** Your goal **
Each line of the data has to be transcribed exactly.

==== Provided data ====

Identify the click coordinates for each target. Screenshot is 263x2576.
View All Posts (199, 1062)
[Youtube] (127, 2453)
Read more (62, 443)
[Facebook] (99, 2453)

====

** Response **
Identify the click coordinates for each target. Screenshot is 263x2576.
View All Posts (199, 1062)
[Youtube] (127, 2453)
Read more (62, 443)
[Facebook] (99, 2453)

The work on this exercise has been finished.